''EY GÖNÜL, EY GÖNÜL NEDEN BU KADAR GAMLA DOLUSUN?, YIKIKSIN, KIRIK DÖKÜKSÜN AMA TILSIMLI BİR DEFİNESİN SEN.''
‘’Ey gönül, Ey gönül, neden bu kadar gamla dolusun, yıkıksın, kırık döküksün ama tılsımlı bir definesin sen.
Meleklerin secde etmeleri emredilen kadri yüceltilmiş
bir varlıksın.
Bildiğin gibi değil, her varlıktan daha olgun daha
ilerisin sen.
Ruhsun Cebrail’in üfürmesiyle ikizsin Tanrının
sırrısın.
Hoşça bak zatına kim zübde-i alemsin ( alemin özü )
sen,
Merdüm-i dide-i ekvan ( kainatta yaratılmışların özü-
göz bebeği) olan ademsin sen.’’
Şeyh Galib.
İstanbul, 1757 – 1799
2019 yılı yapımı, senaryosunu Murat Pay, Selman
Kılıçaslan’ın yazdığı, yönetmenliğini Murat Pay’ın yaptığı,
Mim Kemal Öke, Vildan Atasever, Emin Gürsoy, Ozan
Çelik, Muttalip Müjdeci, Görkem Yeltan gibi oyuncuların oynadığı ve aynı yıl en
iyi sanat filmi ödülünü kazanan ama ne yazık ki, birçoğumuzun o yıllarda
gözünden kaçmış, pek ilgisini çekmemiş olan ‘’DİLSİZ’’ filmini izledim geçen
akşam.
Başlarda sonunu getiremeyeceğimi düşünsem de her yeni
sahnesiyle beni koltuğa bağlayan, daha önce seyredemediğime de ayrıca üzüldüğüm
filmi sonuna kadar izleyip, son bir kaç yıldır felsefe ve sosyoloji
konularından farklı tatlar almaya başlayan beni, sonunda gerçekten bıraktığı
tat ve içimde açtığı yeni bir ufukla çok etkiledi.
Aradan geçen bir kaç gün içinde bu filmle ilgili
farklı yönlerden araştırmalar yaptım. Karşıma güzel değerlendirmeler ve daha da
çok düşünmemi sağlayan farklı yollar çıktı. Hepsine de saptım o yolların.

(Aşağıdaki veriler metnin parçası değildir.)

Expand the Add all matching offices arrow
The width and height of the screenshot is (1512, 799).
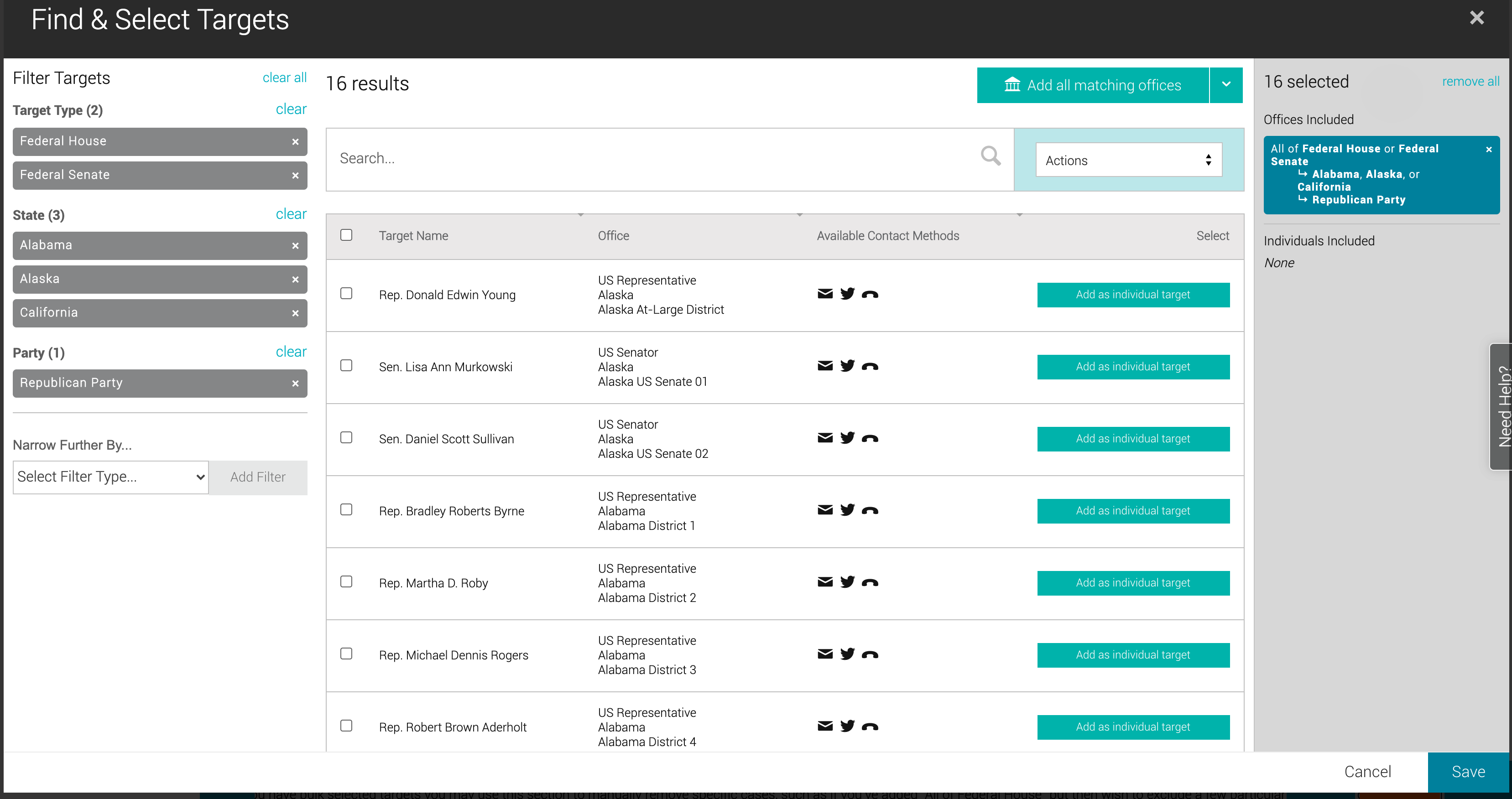tap(1226, 85)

Sonunda yeni bir yılda, yeni yılın ilk ayında bloğumda neler yazacağım belli
oldu ve çok rahatladım.
**
Anneannesinden kendisine kalan bir sandığı teslim alan
Sami, sandığın içinden çıkanlardan ilk anda pek mutlu olmaz.

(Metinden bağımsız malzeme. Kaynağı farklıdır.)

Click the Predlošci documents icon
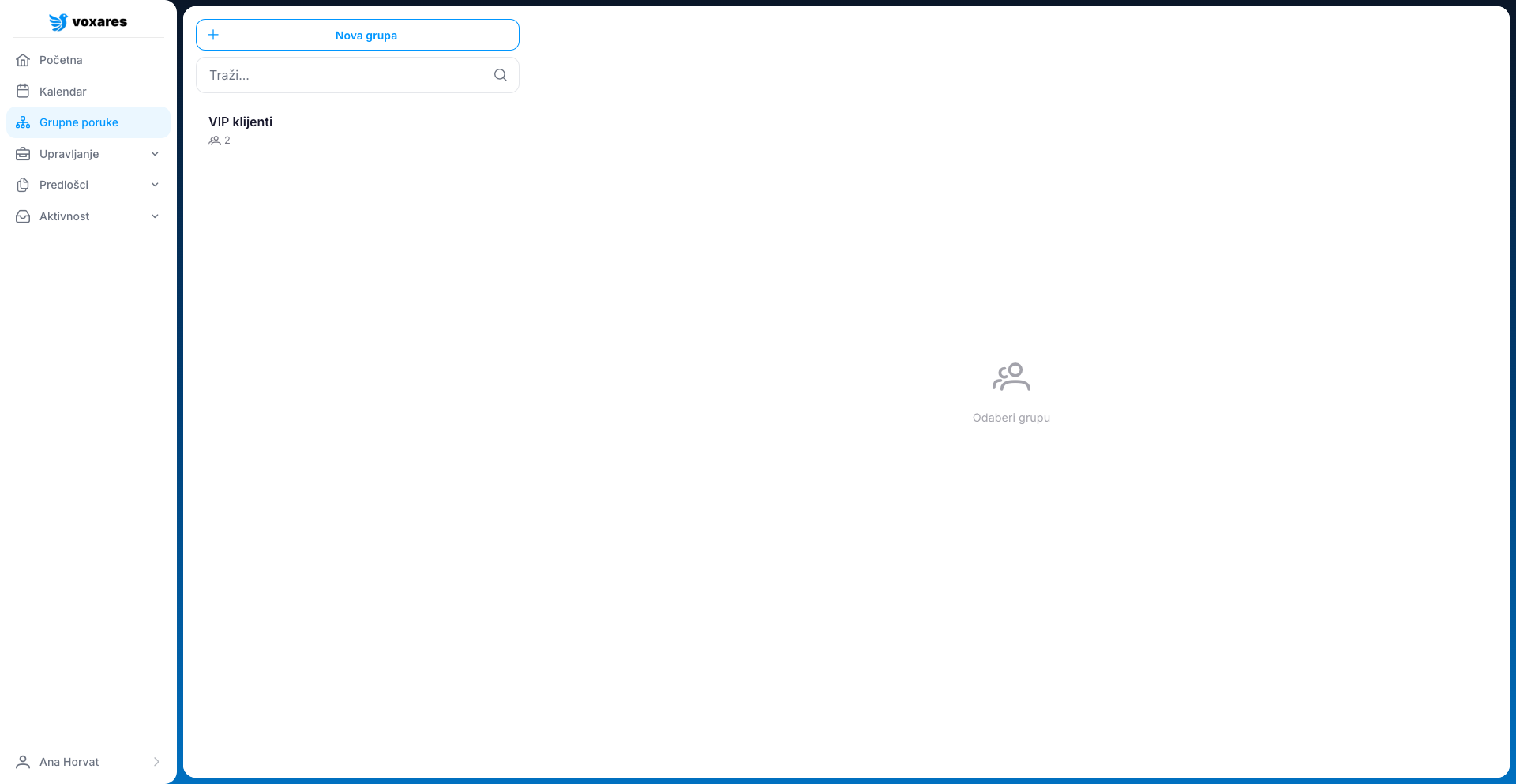The height and width of the screenshot is (784, 1516). (23, 185)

Sandıktan hat sanatıyla ilgili bazı malzemeler ve hat sanatıyla kartona
yazılmış, eski yazılı rulo yapılarak sandığa yerleştirilmiş, bir yazı
çıkmıştır.
Yazıyı okuyamadığı için hat sanatıyla uğraşmış, uğraşan insanları
aramaya başlar.
Konuyla ilgili insanlara ulaşıp kağıtta ne yazdığını öğrenince de kafası
iyice bulanır, içi kararır, merakı artar.
‘’ HOŞÇA BAK ZATINA KİM ZÜBDE-İ ALEMSİN SEN, MERDÜM-İ DİDE-İ EKVAN OLAN
ADEMSİN SEN.’’
Sinan ayrıca hat sanatıyla yazılmış bu kağıdın da belli bir alıcısı
olduğunu, açık arttırma yoluyla epeyce bir para ettiğini de öğrenir.

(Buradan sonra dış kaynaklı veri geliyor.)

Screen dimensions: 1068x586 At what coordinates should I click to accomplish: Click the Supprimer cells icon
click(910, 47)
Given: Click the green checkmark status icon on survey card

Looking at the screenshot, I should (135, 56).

Film aslında belki de hat sanatını sevdirme ve tasavvuf ile ilgili
yazılmış ve çekilmiş olsa da, içinde garip bir aşk hikayesi oluşturulmaya da
çalışılmış ve epeyce de iç burkuyor çünkü o aşk, aşk olmuyor.
Filmin herkese hitap ettiği de söylenemez. Benim gibi, felsefe,
sosyoloji konularında gelişmek isteyen insanlar için ideal bu açıdan yönetmeni
ve senaristleri tebrik etmeliyim.
İnsanın kendini bilmesi üzerine inşa edilmiş, Sami’nin ölmeden evvel
ölme, hiç olma, tasavvuf felsefesine göre yok olma yolculuğu anlatılıyor.
Sami’nin filmin sonuna doğru aynaya baktığında yansıması silikleşiyor,
bu metafor yolculukta üst mertebeye çıktığının göstergesi gibi kabul
edilebilecek bir gösterge gibi.
Sami’nin aşkı uğruna yaptığı fedakarlık ve bunu yaparken de incitmeden
ve göstermeden yapması filmin ana kırılma noktası gibi.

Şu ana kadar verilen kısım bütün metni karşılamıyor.